• GOAL OF THE EXERCISE
Reproduce each of the following lines verbatim, covering every item.

(Entries for locating text and elements)
-*-*-

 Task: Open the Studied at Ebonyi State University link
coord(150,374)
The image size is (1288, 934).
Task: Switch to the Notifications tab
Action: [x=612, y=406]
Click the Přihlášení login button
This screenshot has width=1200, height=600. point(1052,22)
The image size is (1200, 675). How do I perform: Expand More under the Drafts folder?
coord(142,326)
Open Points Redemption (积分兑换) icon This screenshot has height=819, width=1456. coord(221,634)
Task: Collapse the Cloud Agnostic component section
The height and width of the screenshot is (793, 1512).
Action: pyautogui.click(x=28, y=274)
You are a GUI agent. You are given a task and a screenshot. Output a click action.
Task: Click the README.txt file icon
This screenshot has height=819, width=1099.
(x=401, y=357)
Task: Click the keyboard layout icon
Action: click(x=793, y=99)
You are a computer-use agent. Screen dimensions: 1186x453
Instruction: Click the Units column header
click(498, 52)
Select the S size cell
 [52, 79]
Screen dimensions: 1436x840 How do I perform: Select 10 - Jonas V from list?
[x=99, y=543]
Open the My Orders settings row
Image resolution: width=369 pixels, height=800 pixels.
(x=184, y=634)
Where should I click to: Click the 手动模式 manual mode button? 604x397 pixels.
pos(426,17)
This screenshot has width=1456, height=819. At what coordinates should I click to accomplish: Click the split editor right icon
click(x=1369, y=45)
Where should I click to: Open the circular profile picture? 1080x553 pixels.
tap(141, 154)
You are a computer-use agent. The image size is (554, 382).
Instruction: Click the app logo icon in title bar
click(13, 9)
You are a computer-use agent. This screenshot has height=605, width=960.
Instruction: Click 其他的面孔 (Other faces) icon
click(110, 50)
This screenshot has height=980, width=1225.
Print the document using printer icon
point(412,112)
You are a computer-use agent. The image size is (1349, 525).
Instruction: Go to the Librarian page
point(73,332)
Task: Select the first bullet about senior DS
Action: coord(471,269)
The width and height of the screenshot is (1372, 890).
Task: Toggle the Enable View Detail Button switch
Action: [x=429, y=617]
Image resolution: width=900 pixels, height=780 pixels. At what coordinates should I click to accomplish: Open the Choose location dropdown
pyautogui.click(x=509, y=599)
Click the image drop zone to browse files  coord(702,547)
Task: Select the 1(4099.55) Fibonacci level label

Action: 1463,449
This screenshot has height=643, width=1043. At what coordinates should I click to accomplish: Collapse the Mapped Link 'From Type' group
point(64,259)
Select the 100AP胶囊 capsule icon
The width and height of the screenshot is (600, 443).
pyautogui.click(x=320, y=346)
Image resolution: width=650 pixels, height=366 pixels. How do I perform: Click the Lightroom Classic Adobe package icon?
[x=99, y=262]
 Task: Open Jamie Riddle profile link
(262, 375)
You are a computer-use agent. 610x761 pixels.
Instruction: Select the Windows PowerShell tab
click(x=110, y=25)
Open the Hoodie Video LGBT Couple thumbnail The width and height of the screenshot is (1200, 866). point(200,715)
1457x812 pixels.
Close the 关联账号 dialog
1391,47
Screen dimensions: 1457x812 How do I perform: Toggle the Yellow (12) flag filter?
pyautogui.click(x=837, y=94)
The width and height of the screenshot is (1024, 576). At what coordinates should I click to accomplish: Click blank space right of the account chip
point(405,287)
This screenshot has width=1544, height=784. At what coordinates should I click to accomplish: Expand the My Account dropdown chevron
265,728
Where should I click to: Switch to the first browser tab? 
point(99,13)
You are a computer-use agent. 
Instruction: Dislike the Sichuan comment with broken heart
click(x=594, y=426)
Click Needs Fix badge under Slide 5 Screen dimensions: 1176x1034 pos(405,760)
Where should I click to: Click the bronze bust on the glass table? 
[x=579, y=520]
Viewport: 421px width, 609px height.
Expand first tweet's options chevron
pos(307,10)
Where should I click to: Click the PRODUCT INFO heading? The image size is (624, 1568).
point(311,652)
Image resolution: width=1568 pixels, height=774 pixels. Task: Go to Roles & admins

-*-*-

• OUTPUT FOR THIS TASK
 Task: Open the Studied at Ebonyi State University link
coord(150,374)
The image size is (1288, 934).
Task: Switch to the Notifications tab
Action: [x=612, y=406]
Click the Přihlášení login button
This screenshot has width=1200, height=600. point(1052,22)
The image size is (1200, 675). How do I perform: Expand More under the Drafts folder?
coord(142,326)
Open Points Redemption (积分兑换) icon This screenshot has height=819, width=1456. coord(221,634)
Task: Collapse the Cloud Agnostic component section
The height and width of the screenshot is (793, 1512).
Action: pyautogui.click(x=28, y=274)
You are a GUI agent. You are given a task and a screenshot. Output a click action.
Task: Click the README.txt file icon
This screenshot has height=819, width=1099.
(x=401, y=357)
Task: Click the keyboard layout icon
Action: click(x=793, y=99)
You are a computer-use agent. Screen dimensions: 1186x453
Instruction: Click the Units column header
click(498, 52)
Select the S size cell
 [52, 79]
Screen dimensions: 1436x840 How do I perform: Select 10 - Jonas V from list?
[x=99, y=543]
Open the My Orders settings row
Image resolution: width=369 pixels, height=800 pixels.
(x=184, y=634)
Where should I click to: Click the 手动模式 manual mode button? 604x397 pixels.
pos(426,17)
This screenshot has width=1456, height=819. At what coordinates should I click to accomplish: Click the split editor right icon
click(x=1369, y=45)
Where should I click to: Open the circular profile picture? 1080x553 pixels.
tap(141, 154)
You are a computer-use agent. The image size is (554, 382).
Instruction: Click the app logo icon in title bar
click(13, 9)
You are a computer-use agent. This screenshot has height=605, width=960.
Instruction: Click 其他的面孔 (Other faces) icon
click(110, 50)
This screenshot has height=980, width=1225.
Print the document using printer icon
point(412,112)
You are a computer-use agent. The image size is (1349, 525).
Instruction: Go to the Librarian page
point(73,332)
Task: Select the first bullet about senior DS
Action: coord(471,269)
The width and height of the screenshot is (1372, 890).
Task: Toggle the Enable View Detail Button switch
Action: [x=429, y=617]
Image resolution: width=900 pixels, height=780 pixels. At what coordinates should I click to accomplish: Open the Choose location dropdown
pyautogui.click(x=509, y=599)
Click the image drop zone to browse files  coord(702,547)
Task: Select the 1(4099.55) Fibonacci level label

Action: 1463,449
This screenshot has height=643, width=1043. At what coordinates should I click to accomplish: Collapse the Mapped Link 'From Type' group
point(64,259)
Select the 100AP胶囊 capsule icon
The width and height of the screenshot is (600, 443).
pyautogui.click(x=320, y=346)
Image resolution: width=650 pixels, height=366 pixels. How do I perform: Click the Lightroom Classic Adobe package icon?
[x=99, y=262]
 Task: Open Jamie Riddle profile link
(262, 375)
You are a computer-use agent. 610x761 pixels.
Instruction: Select the Windows PowerShell tab
click(x=110, y=25)
Open the Hoodie Video LGBT Couple thumbnail The width and height of the screenshot is (1200, 866). point(200,715)
1457x812 pixels.
Close the 关联账号 dialog
1391,47
Screen dimensions: 1457x812 How do I perform: Toggle the Yellow (12) flag filter?
pyautogui.click(x=837, y=94)
The width and height of the screenshot is (1024, 576). At what coordinates should I click to accomplish: Click blank space right of the account chip
point(405,287)
This screenshot has width=1544, height=784. At what coordinates should I click to accomplish: Expand the My Account dropdown chevron
265,728
Where should I click to: Switch to the first browser tab? 
point(99,13)
You are a computer-use agent. 
Instruction: Dislike the Sichuan comment with broken heart
click(x=594, y=426)
Click Needs Fix badge under Slide 5 Screen dimensions: 1176x1034 pos(405,760)
Where should I click to: Click the bronze bust on the glass table? 
[x=579, y=520]
Viewport: 421px width, 609px height.
Expand first tweet's options chevron
pos(307,10)
Where should I click to: Click the PRODUCT INFO heading? The image size is (624, 1568).
point(311,652)
Image resolution: width=1568 pixels, height=774 pixels. Task: Go to Roles & admins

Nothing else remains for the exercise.